For Key-IV establishment at boot time - 2024.2 English - UG1304

Versal Adaptive SoC System Software Developers Guide (UG1304)

Document ID
UG1304
Release Date
2024-12-13
Version
2024.2 English
  • On the App,
    • App must request the TRNG driver to generate 2 IVs (IV1, IV2) each of size 128-bit and a key of size 256-bit by the XTrngpsv_Generate API call.
    • The generated IVs and key must be transferred to master SLR through an IPI request.
    • As the IPI request buffer size is restricted to eight words, the key and IVs are copied to a DataBuffer of size 16 words. This DataBuffer must be located in the OCM.
    • configure secure communication command is framed and sent to the master SLR using XPlmi_ProcessMailbox API, and wait for response.
  • On the Master SLR,
    • The handler for configure secure communication command must be registered during initialization.
    • Master fetches IV1, IV2 and key from the OCM to form a full command.
    • Writes IV1 as current IV and sends to slave. A response using XPlmi_SsitWriteEventBufferAndTriggerMsgEvent API is received.

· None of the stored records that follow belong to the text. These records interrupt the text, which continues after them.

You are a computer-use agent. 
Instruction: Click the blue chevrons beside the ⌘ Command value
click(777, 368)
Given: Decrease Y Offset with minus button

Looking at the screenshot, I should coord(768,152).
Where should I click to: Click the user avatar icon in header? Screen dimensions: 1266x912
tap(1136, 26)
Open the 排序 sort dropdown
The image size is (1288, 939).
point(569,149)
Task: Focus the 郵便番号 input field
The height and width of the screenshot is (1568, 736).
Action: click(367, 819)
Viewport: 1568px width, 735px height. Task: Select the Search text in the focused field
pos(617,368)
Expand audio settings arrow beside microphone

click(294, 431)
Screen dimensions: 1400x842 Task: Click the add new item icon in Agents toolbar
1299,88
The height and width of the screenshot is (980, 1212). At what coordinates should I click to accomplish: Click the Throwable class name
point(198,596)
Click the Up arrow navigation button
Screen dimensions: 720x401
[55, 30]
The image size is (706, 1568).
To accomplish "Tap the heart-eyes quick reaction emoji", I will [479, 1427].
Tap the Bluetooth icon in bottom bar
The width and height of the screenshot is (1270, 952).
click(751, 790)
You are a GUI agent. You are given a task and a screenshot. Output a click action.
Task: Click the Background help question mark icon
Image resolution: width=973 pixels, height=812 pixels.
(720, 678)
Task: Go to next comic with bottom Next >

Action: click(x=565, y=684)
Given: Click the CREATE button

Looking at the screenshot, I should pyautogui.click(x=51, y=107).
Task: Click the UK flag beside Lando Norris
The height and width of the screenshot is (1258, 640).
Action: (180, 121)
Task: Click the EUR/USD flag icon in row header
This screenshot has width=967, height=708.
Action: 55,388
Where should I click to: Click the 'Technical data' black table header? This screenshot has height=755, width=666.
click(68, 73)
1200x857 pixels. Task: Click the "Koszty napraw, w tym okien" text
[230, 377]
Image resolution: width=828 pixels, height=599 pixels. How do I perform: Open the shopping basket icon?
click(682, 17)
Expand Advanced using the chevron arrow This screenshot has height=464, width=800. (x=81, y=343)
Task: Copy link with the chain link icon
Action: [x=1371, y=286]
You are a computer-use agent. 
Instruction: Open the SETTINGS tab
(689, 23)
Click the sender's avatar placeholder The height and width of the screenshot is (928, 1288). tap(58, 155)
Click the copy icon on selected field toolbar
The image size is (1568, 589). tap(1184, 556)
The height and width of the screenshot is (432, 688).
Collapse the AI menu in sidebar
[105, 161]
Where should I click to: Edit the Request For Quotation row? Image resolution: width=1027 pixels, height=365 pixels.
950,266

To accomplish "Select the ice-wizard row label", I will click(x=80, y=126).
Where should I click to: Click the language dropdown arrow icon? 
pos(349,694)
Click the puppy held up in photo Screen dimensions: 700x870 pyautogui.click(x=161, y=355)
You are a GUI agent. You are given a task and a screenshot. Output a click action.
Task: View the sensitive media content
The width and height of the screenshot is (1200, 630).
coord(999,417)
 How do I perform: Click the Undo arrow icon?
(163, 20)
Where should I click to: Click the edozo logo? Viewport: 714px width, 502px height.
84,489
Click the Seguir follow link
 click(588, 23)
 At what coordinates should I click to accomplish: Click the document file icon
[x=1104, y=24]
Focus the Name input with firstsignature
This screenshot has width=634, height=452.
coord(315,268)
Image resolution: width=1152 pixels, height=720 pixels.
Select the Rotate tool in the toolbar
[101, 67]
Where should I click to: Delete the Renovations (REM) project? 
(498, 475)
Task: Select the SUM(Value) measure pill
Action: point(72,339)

    • XPlmi_SsitSendMsgEventAndGetResp internally uses XPlm_SsitCommSendMessage API to send message with or without encryption and XPlm_SsitCommReceiveMessage API to receive message with or without decryption.
    • On success response reception, IV2 and key are updated as current IV and key sets SecCommEst Flag.
  • On the Slave SLR,
    • The handler for configure secure communication command must be registered during initialization.
    • The received message event gets processed in XPlmi_SsitMsgEventHandler.
    • Writes IV1 to IV register and decrypts the response with current key and current IV.
    • Executes command by XPlmi_SsitCfgSecComm which stores key and IV2 as new key and IV.
    • Prepares response and updates current key and IV with new key and IV.